Long term Playback readers know I am fond of using the uncompressed soundtrack of the Blu-ray version of Apocalypto as one of my speaker system tests, but though I’ve watched/heard that film dozens of times by now, nothing could have prepared me for how good it would sound through the Sunfire system. On the spectacular “Reborn of Mud and Earth” chapter, several qualities stood out. The textures of natural sound effects (jungle noises, sounds of underbrush snapping as the hero flees for his life, etc.) were vivid and gripping, yet never exaggerated or overblown. Next, the instruments carrying the soundtrack score, including some very low bass instruments, sounded impressively vibrant and alive. But what really jumped out of the mix were the eerie vocalizations that came to a head with the almost guttural utterance of the phrase “PAAaaaahhhhhh,” which the sound designer uses to signal moments where the hero Jaguar Paw successfully thwarts his murderous pursuers. Thanks to the power of the Sunfire rig, Jaguar Paw’s moment of triumph becomes deeply moving and brings an almost palpable, exultant sense of relief.

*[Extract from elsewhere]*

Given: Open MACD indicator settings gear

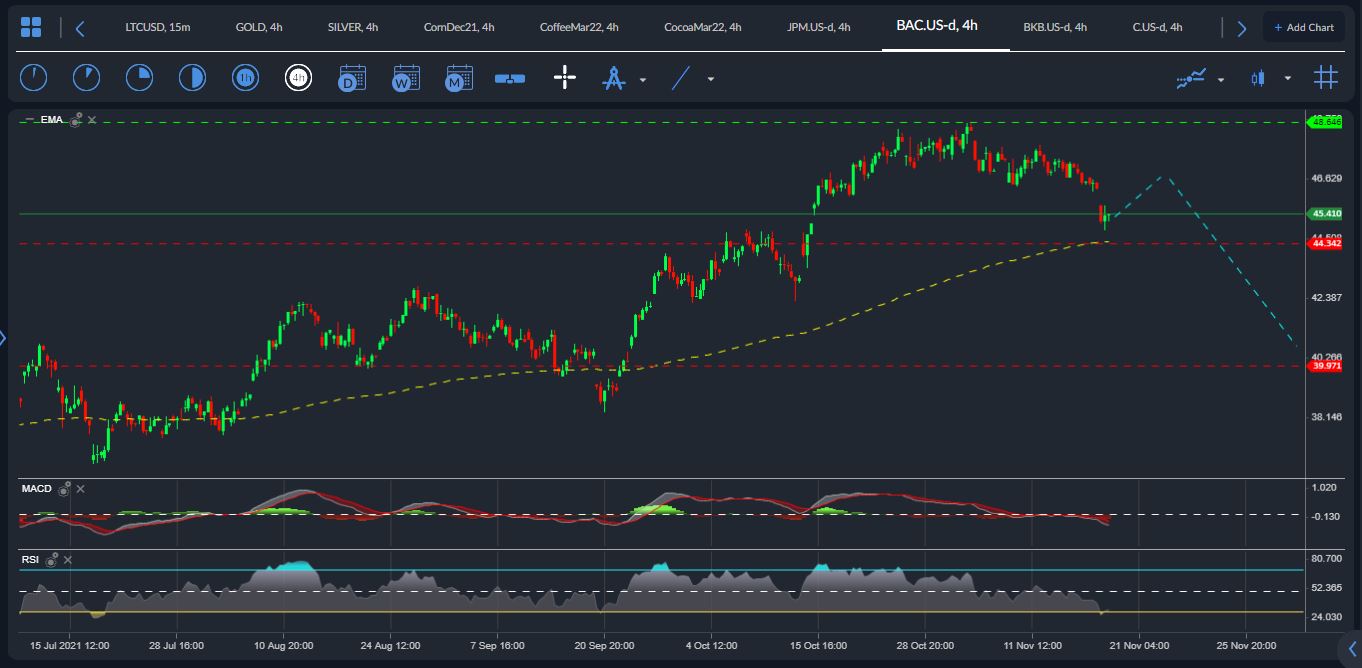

Nothing reveals the strengths (or weaknesses) of a surround sound speaker system like a well-made multichannel music recording, and one of my favorites is Steve Strauss’s folk/jazz album Just Like Love [Stockfisch, multichannel SACD]. A particularly revealing track is “Dead Man’s Handle,” where Strauss sings about working overly long hours in hopes of eventually making it home to see his loved one. Interestingly, the main verses and most of the chorus lines of the song have a wonderfully focused, 3D sound that is deliberately broken at the end of each chorus. The record’s producer Günther Pauler applies a spooky-sounding extra layer of reverb as Strauss closes each chorus by singing, “Lord, take me home/ To my baby.” The temporarily punchedup reverb on this line is often striking when heard through most good speaker systems, but it was particularly intense and dramatic on the Sunfire system. The effect was such that the size and the acoustics of the recording space seemed to shift dramatically— —almost giving the sense of traveling through a sort of sonic “time warp”— and then just as suddenly snapped back to normal again. Surround sound just doesn’t get a lot more dramatic than this.